DATA below:

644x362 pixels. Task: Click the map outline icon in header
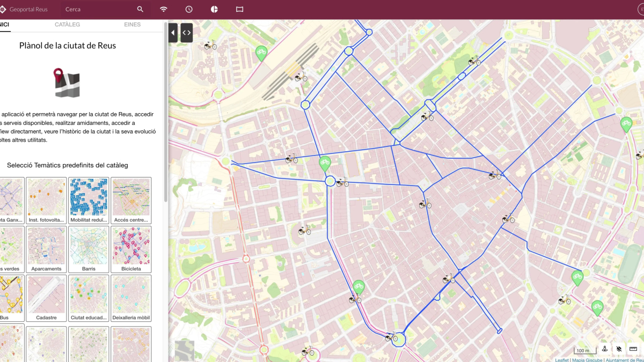tap(239, 9)
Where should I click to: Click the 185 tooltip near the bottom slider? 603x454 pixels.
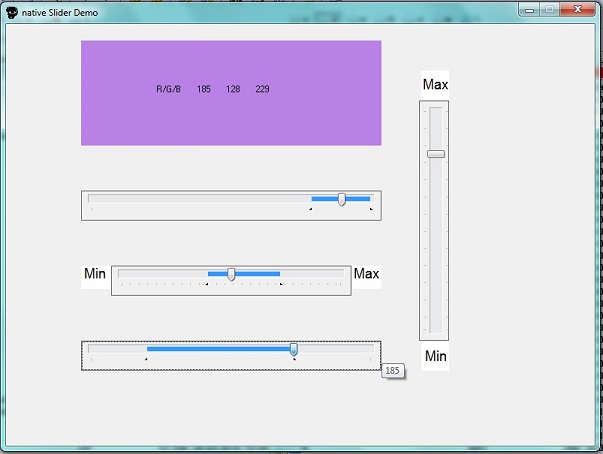click(x=392, y=371)
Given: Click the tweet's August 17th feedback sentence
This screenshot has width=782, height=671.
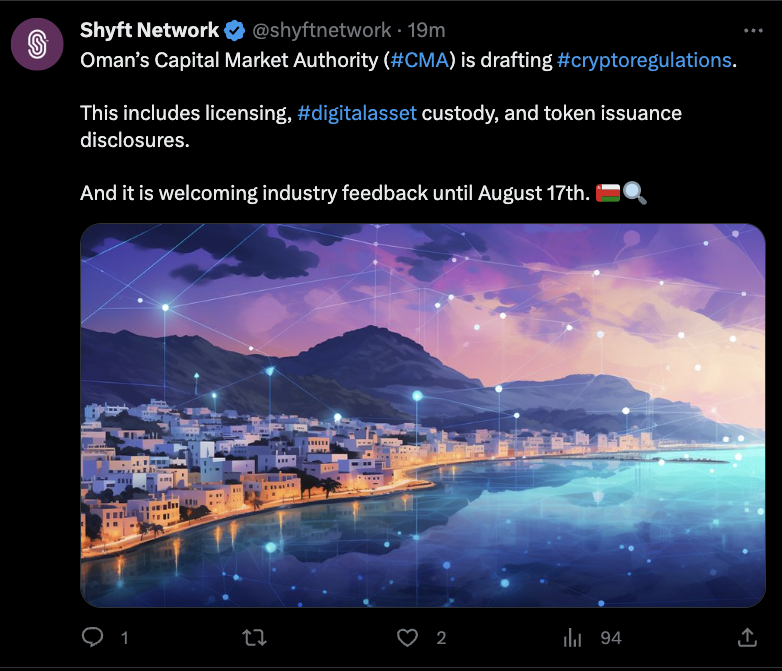Looking at the screenshot, I should pyautogui.click(x=335, y=192).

End of DATA.

### WORK ORDER
With the pictures left out, return each entry exactly as written.

### RESULT OF THIS TASK
644x362 pixels. Task: Click the map outline icon in header
tap(239, 9)
Where should I click to: Click the 185 tooltip near the bottom slider? 603x454 pixels.
click(x=392, y=371)
Given: Click the tweet's August 17th feedback sentence
This screenshot has width=782, height=671.
Looking at the screenshot, I should pyautogui.click(x=335, y=192).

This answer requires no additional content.